Answers in a heartbeat
In addition to lower costs, both operational and in production, speed is a massive advantage of the Taalas HC1. Taalas has launched an online chatbot (chatjimmy) where you can experience this for yourself. Even longer responses from the chatbot appear instantly.
For example, we asked it to explain the advantage of a hardware-optimized AI chip in about 300 words. A response of 256 words appeared as soon as we pressed Enter. Taalas displays a speed statistic: our prompt was processed at 15,735 tok/s, generating the answer in 0.031 seconds.
This eliminates the classic experience of chatting with an LLM, where text is generated before your eyes. You typically see longer answers being drafted in real-time. With complex prompts, this can quickly take several seconds or more.
AI that talks
For a written conversation, such a delay isn’t a disaster yet, but Taalas is looking further ahead. Many AI applications require low latency. Think primarily of spoken conversations. If you ask an AI system a question, the experience is much better when there isn’t a five-second pause before the answer.
Just because the model is hardcoded doesn’t mean there is no flexibility left. For instance, you can still adjust parameters such as the context window via LoRAs (low rank adapters). RAG (retrieval augmented generation) also remains possible. The RAG component can run perfectly well as software on top of the LLM in the chip.
Disadvantages
There are, of course, disadvantages. By hardcoding the model, an investment in a chip is inextricably linked to a single model. Given the rapid evolution of the AI field, this is a significant drawback. An LLM can be state-of-the-art today but outdated within six months.
The test chip with Llama 3.1 8B is a speed demon but not a genius. The model, with a relatively modest eight billion parameters, cannot compete with large LLMs such as GPT 5.2.
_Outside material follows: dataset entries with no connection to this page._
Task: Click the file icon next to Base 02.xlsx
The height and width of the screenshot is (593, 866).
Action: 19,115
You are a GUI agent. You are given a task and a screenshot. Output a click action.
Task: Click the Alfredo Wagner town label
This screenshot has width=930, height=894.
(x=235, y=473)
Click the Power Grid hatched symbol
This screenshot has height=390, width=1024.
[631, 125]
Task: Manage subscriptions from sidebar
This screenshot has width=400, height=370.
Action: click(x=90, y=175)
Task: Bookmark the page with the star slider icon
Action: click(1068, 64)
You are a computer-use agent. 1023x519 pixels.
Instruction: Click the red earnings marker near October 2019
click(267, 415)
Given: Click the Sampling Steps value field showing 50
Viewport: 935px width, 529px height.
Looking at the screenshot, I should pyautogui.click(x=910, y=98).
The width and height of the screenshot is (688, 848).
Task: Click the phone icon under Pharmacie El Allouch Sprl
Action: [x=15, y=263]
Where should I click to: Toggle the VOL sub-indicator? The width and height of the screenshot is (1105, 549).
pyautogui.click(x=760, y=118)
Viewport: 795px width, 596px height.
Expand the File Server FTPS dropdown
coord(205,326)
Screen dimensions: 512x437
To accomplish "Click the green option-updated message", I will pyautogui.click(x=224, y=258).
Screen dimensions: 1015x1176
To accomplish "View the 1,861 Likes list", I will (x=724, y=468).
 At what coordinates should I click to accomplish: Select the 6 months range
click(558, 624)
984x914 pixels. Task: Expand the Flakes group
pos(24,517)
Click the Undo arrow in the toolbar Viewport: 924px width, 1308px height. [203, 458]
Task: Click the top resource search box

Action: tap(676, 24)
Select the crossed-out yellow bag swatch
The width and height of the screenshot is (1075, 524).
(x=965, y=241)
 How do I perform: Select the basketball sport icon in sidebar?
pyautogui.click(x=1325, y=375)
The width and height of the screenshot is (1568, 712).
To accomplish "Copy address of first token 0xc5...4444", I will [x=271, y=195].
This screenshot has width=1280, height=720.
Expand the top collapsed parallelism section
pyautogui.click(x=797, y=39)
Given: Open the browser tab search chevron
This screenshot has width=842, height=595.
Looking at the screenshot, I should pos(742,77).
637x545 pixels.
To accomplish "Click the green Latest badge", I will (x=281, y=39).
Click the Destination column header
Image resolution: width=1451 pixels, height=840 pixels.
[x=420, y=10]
Tailored to a specific use case
Taalas’s approach therefore requires customers to devise a business case linked to a single model, where that model remains adequate until the investment has been depreciated. This isn’t so strange: large LLMs steal the show with their capabilities, but operational efficiency gains come from targeted applications.
If an LLM is smart enough to support the functionality of a frequently used agent in a well-defined workflow, there isn’t much reason to tinker with it. For a mature and well-thought-out business case, Taalas’s approach offers a way to hardcode inference with maximum efficiency and therefore minimum cost.
The hardware-based AI chip is also potentially very interesting for robotics. The more efficient accelerator with negligible latency opens new doors. Think not only of exotic machines but also, for example, future cars.
Moving toward a larger model
Before that happens, Taalas still has some work to do. The Taalas HC1 is a demonstration product. Later this year, Taalas plans to launch a second demonstration chip, based on the HC1 but with a slightly larger model hardcoded.
Then comes the major work. In a second generation of its platform (HC2), Taalas plans to apply the technology to a frontier model: a modern and large LLM on the level of the GPT 5.2s and Opus 4.6s of the world.
Breakthrough
The numbers speak for themselves: with a small team, limited time, and limited resources, Taalas has successfully demonstrated that there is enormous value in hardware-coded LLMs. Such brain-chips excel in efficiency, both in terms of production and use. This is immediately clear with the Taalas HC1 and the accompanying chatbot demo.
Whether the approach will catch on at this stage remains to be seen. Taalas itself still has work to do to demonstrate that more capable models also function in this way. Conversely, the market must become mature enough to confidently link business cases to a single model.
In any case, the launch of the Taalas HC1 is a significant new breakthrough in the further development and democratization of AI.